■ **Exercise prompt**
Pictures aside, the output must consist of the lines from the one containing "This screenshot has width=290, height=167." through the end of the data, reproduced exactly.

Dataset entries

[Start of Attachment]

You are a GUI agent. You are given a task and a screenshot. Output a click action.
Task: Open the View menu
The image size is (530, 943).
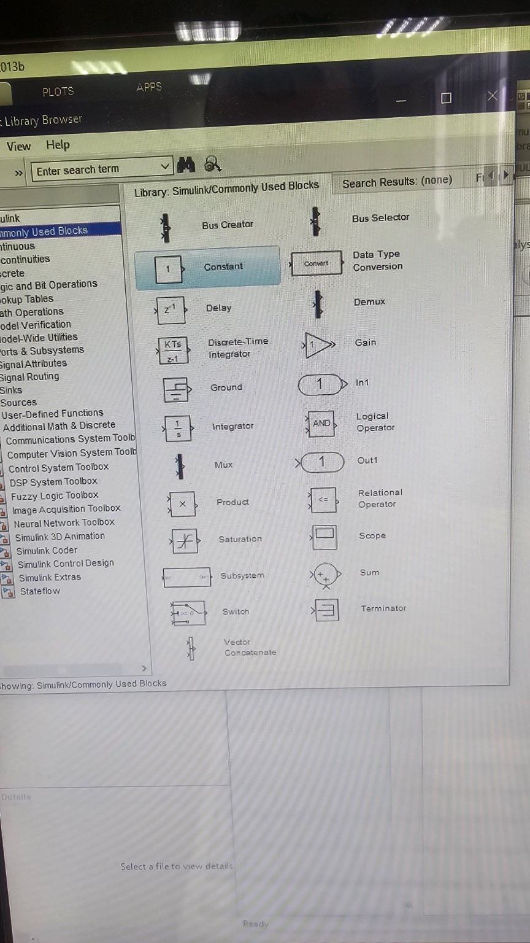point(18,146)
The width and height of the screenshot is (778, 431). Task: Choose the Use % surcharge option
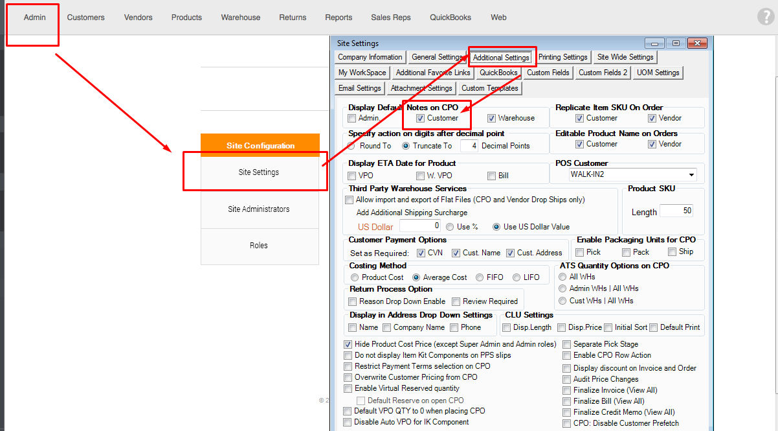[x=450, y=227]
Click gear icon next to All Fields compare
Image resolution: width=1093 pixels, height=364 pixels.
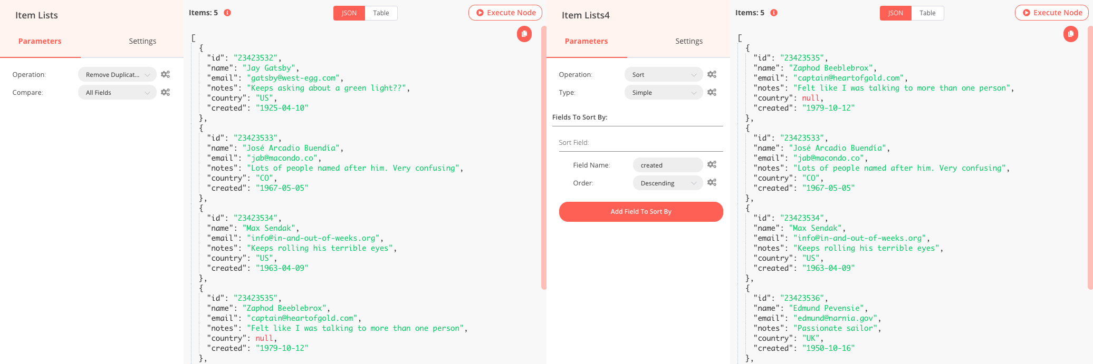coord(165,93)
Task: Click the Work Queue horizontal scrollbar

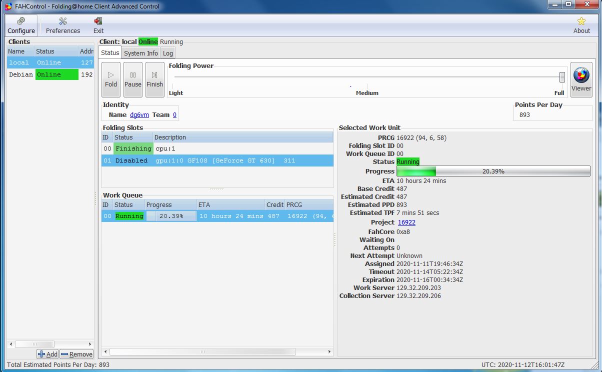Action: (203, 352)
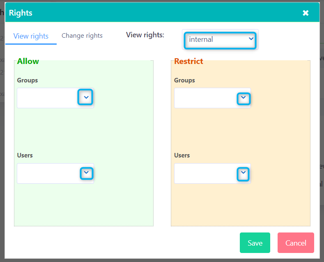Save the rights settings
This screenshot has width=324, height=262.
[255, 243]

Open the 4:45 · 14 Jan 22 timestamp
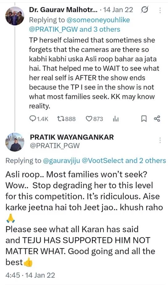coord(30,275)
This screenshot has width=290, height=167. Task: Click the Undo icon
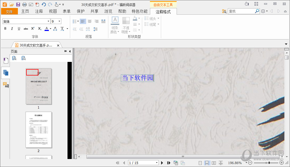tap(44, 4)
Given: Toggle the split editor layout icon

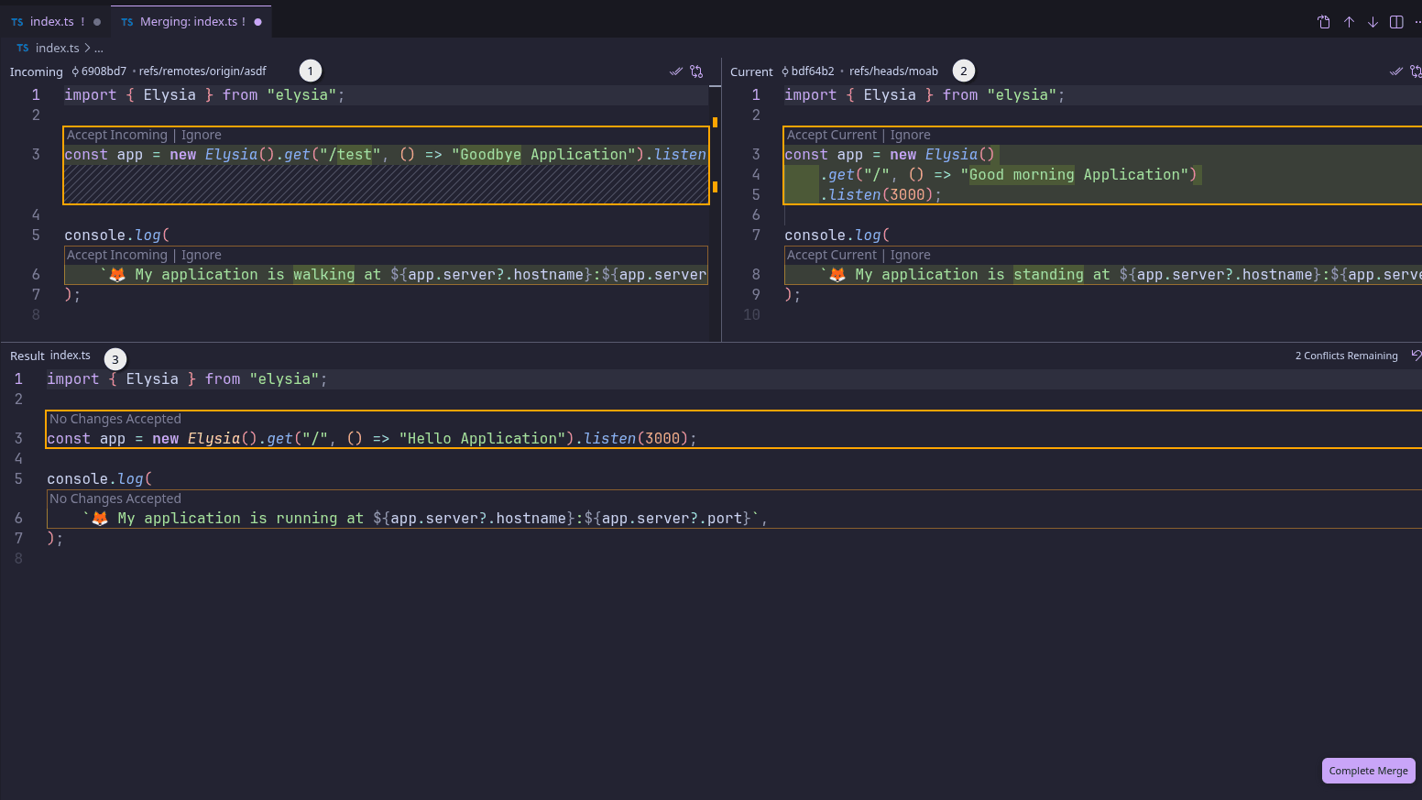Looking at the screenshot, I should 1396,22.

[End of Attachment]

■ **Output**
This screenshot has width=290, height=167. Task: Click the Undo icon
tap(44, 4)
Given: Toggle the split editor layout icon

Looking at the screenshot, I should 1396,22.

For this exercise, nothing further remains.